(Saved entries)

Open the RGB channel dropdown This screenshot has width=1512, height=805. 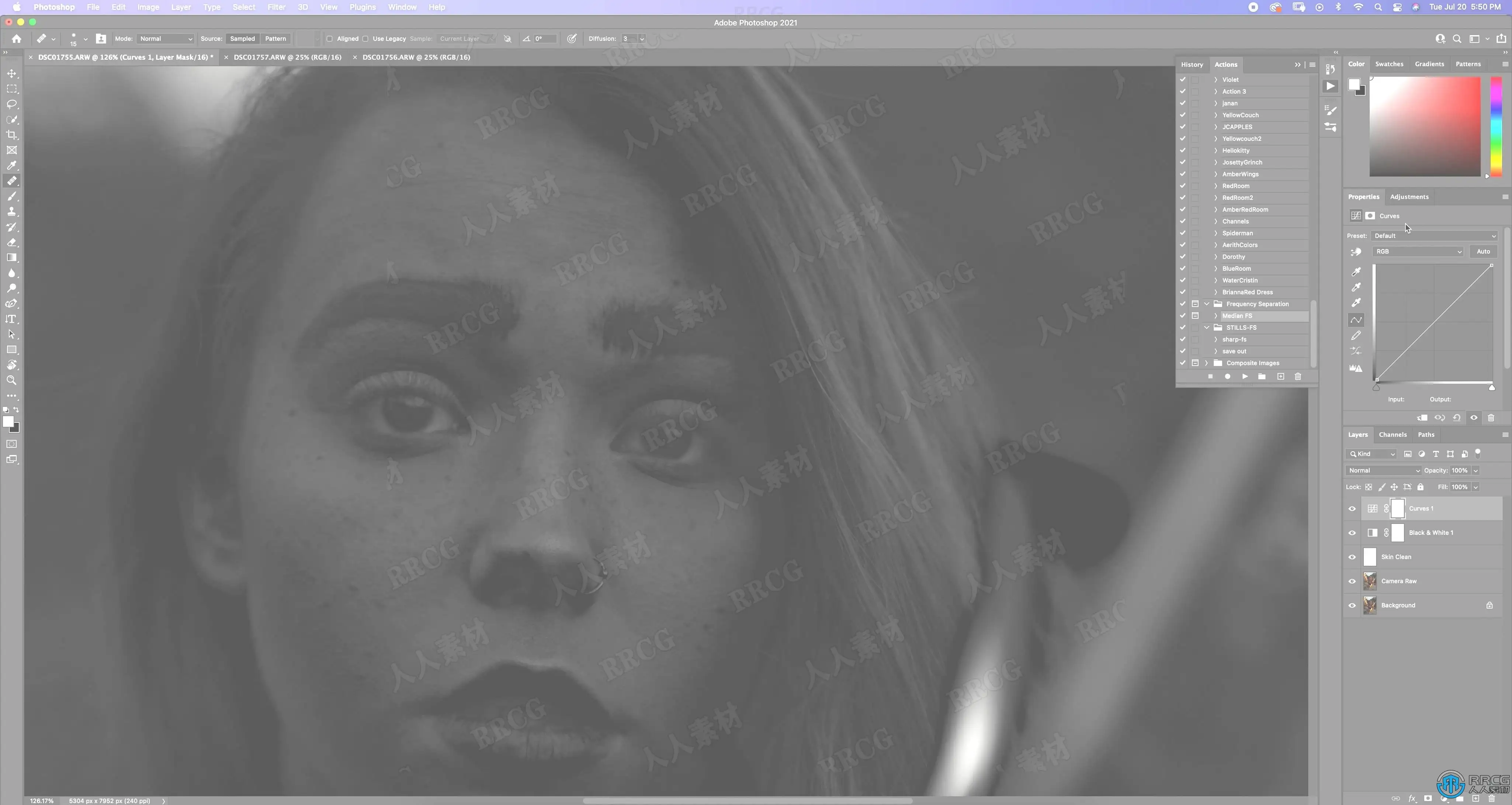pos(1418,251)
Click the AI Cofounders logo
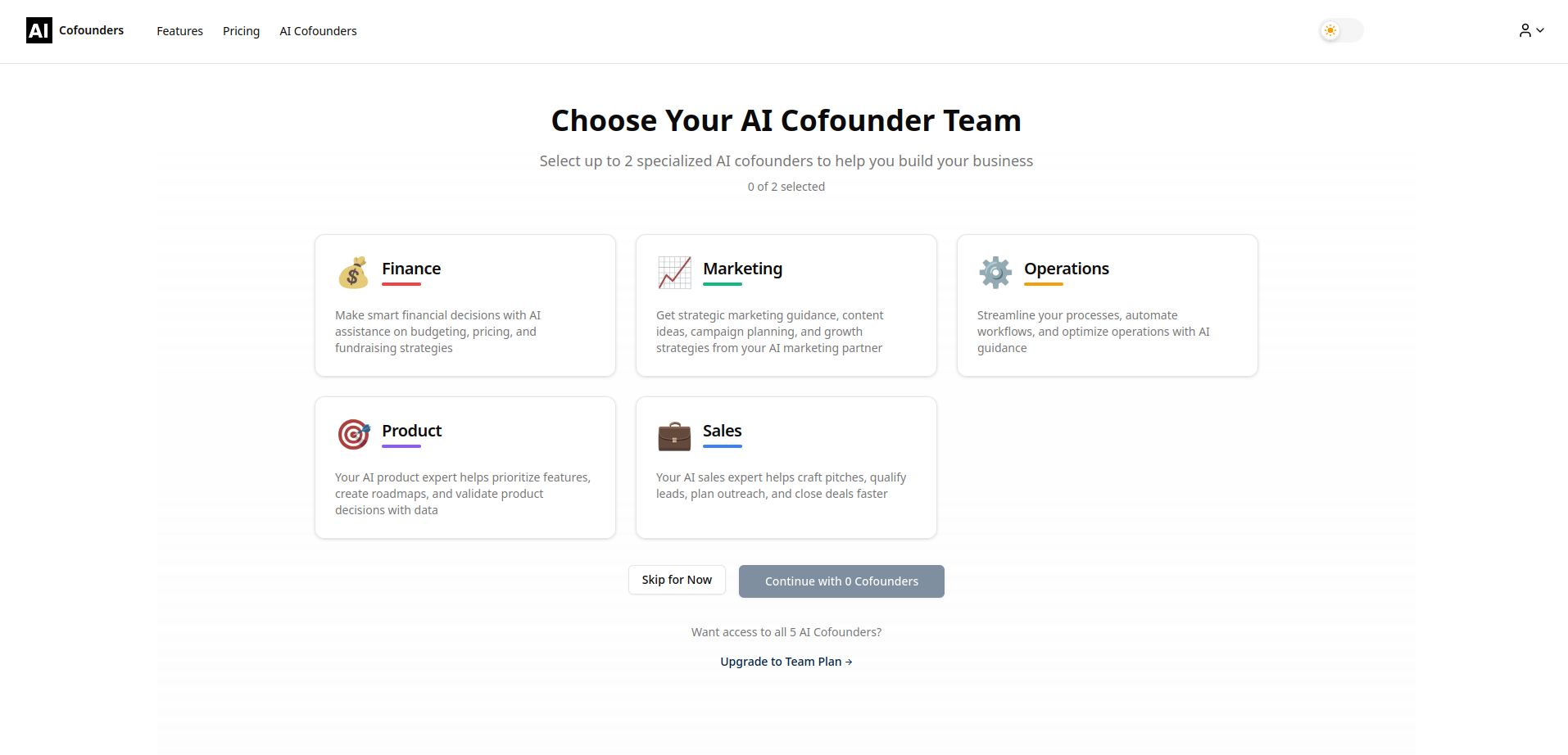1568x755 pixels. coord(75,30)
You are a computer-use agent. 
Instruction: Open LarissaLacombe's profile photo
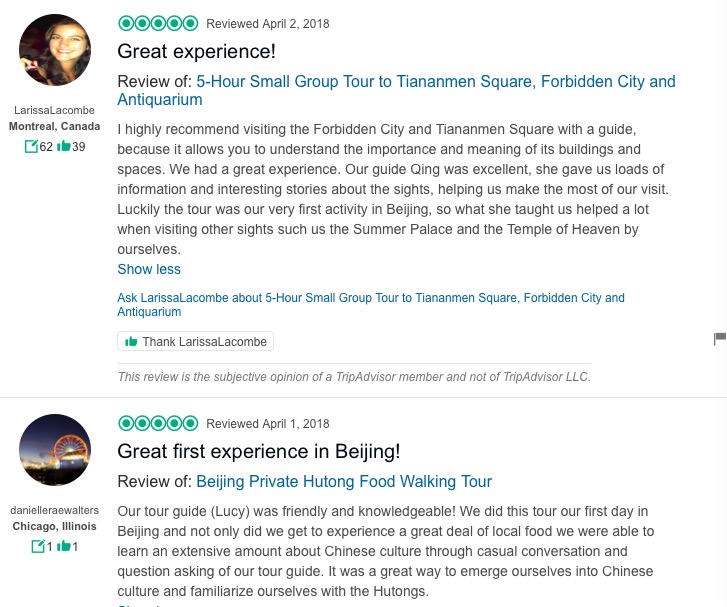[55, 50]
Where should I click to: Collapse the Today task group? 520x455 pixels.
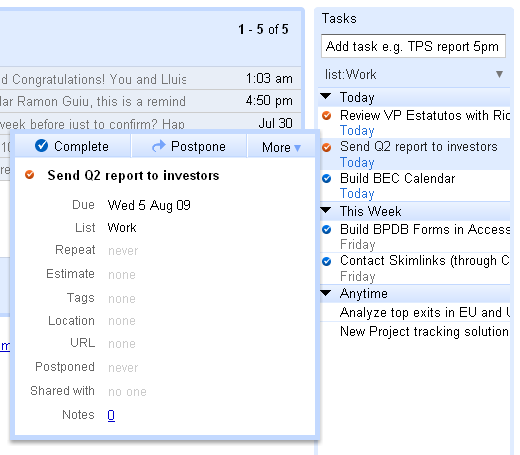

* **EXERCISE REQUIREMENTS**:
Do not include pictures. Copy only the lines running from the line with "Click the AI Cofounders logo" through the last line of the records, exactly as they appear.

* **RESULT OF THIS TASK**:
Click the AI Cofounders logo
1568x755 pixels. coord(75,30)
You are a computer-use agent. 
Instruction: Open LarissaLacombe's profile photo
[55, 50]
Where should I click to: Collapse the Today task group? 520x455 pixels.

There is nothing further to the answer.